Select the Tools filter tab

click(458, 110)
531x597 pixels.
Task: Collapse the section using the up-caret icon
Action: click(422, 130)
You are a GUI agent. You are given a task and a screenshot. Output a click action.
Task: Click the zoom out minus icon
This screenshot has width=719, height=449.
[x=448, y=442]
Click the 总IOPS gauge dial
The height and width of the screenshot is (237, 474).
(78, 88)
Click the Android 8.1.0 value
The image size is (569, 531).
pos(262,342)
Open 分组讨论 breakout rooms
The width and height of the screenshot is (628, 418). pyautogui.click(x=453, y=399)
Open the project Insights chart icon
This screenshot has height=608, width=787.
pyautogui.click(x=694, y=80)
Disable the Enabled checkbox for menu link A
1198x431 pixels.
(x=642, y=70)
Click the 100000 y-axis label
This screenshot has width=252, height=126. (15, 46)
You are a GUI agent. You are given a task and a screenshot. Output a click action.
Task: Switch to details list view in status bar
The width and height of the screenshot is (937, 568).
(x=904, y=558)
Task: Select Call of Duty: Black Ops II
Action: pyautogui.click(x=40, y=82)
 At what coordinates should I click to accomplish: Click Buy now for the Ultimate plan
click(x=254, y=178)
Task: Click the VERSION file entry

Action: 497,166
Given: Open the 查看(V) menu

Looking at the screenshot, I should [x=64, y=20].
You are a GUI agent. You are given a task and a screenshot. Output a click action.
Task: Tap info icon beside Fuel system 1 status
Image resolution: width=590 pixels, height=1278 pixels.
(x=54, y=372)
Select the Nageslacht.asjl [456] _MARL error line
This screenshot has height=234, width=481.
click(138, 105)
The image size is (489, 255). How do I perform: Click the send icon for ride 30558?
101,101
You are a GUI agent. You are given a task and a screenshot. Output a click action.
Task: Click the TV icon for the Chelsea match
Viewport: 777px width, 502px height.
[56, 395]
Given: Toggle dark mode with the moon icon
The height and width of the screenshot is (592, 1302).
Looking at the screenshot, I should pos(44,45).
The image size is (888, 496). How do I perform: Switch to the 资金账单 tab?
● ● ● ●
Problem description: Work through the data and report how many of its lines hold the word "status", giving only the figure.

Your solution: 2